The invention was made with government support under contract number CBET1048616 awarded by the National Science Foundation/Department of Energy Thermoelectric Partnership. The government has certain rights in the invention.

TECHNICAL FIELD

The present disclosure generally relates to thermoelectric materials and, more particularly, to materials with nanowire-based and nanoscale heterostructure-based micro structures and processes of making same.

BACKGROUND

In the modern world, production of thermal energy is a byproduct of almost every activity. Examples are operating internal combustion engines, lighting incandescent light bulbs, operating power plants, etc. Currently, most of the produced thermal energy is uncaptured and lost as waste heat. It would be beneficial to reclaim some or all of the unused thermal energy for transduction into a more useful form of energy.

Thermoelectric devices provide one way to convert thermal energy into electrical energy. A thermoelectric device positioned between a hot reservoir and a cold reservoir can use the thermal differential between these reservoirs to produce an electrical current. The reversal of this process, i.e., application of an electrical potential to a thermoelectric device, may be used to transfer heat from a first body to a second body, thereby cooling the first body. Referring to FIG. 16, a schematic of an application of prior art use of thermoelectric material is depicted.

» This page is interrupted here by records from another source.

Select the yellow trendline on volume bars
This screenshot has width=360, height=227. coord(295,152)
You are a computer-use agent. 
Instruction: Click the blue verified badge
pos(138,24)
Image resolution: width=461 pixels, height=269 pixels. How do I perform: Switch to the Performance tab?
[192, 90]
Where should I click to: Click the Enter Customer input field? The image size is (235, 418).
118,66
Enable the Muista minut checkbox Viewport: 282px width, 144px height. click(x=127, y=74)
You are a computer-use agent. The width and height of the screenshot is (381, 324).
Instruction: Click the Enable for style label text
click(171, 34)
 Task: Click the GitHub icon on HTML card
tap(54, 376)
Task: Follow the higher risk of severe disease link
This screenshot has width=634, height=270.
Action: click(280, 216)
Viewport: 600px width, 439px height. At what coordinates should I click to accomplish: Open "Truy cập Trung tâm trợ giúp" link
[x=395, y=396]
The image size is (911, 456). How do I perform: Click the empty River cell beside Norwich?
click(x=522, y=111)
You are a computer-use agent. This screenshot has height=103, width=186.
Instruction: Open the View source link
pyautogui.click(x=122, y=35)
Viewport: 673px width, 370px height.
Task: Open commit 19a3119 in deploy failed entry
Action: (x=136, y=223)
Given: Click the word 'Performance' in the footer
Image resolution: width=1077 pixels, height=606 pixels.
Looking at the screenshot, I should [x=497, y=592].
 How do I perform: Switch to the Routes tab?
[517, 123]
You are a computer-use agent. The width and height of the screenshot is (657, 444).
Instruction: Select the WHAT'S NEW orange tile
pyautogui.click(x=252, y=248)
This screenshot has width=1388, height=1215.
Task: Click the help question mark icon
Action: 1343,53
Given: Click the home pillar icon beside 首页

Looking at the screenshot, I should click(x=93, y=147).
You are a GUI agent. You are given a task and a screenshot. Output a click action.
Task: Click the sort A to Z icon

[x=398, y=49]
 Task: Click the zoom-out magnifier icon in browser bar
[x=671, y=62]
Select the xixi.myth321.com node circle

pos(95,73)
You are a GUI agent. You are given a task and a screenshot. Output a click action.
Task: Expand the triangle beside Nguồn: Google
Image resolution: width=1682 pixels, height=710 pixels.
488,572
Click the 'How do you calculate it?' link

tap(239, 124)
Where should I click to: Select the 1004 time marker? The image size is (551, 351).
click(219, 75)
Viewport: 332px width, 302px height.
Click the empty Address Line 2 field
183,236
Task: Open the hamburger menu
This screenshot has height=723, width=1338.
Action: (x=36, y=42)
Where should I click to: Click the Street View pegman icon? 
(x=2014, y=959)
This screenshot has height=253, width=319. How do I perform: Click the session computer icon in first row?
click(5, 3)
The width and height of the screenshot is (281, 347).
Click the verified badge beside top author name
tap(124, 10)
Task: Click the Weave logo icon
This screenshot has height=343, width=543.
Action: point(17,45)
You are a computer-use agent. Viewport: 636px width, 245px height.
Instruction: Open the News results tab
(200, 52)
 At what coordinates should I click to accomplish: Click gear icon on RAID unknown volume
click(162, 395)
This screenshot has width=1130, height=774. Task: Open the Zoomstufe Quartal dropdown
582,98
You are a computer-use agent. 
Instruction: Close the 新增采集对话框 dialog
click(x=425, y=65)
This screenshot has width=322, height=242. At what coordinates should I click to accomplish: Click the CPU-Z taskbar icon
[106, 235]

One mechanism by which thermal energy is converted to electrical current is to as the Seebeck effect. The Seebeck effect can be explained as follows. A thermal gradient at a junction of two dissimilar materials, ΔT=T_H−T_C (see FIG. 4), can generate a voltage ΔV due to the Seebeck effect. The generated voltage is governed by

S=ΔV/ΔT  (1),

where S is the Seebeck coefficient, ΔV is the generated voltage, and ΔT is the thermal gradient. Whether the Seebeck coefficient is a positive or negative number depends on the charge sign of the carriers, i.e., whether the carriers are holes or electrons. The higher the Seebeck coefficient, the higher voltage ΔV generated for the same thermal gradient ΔT.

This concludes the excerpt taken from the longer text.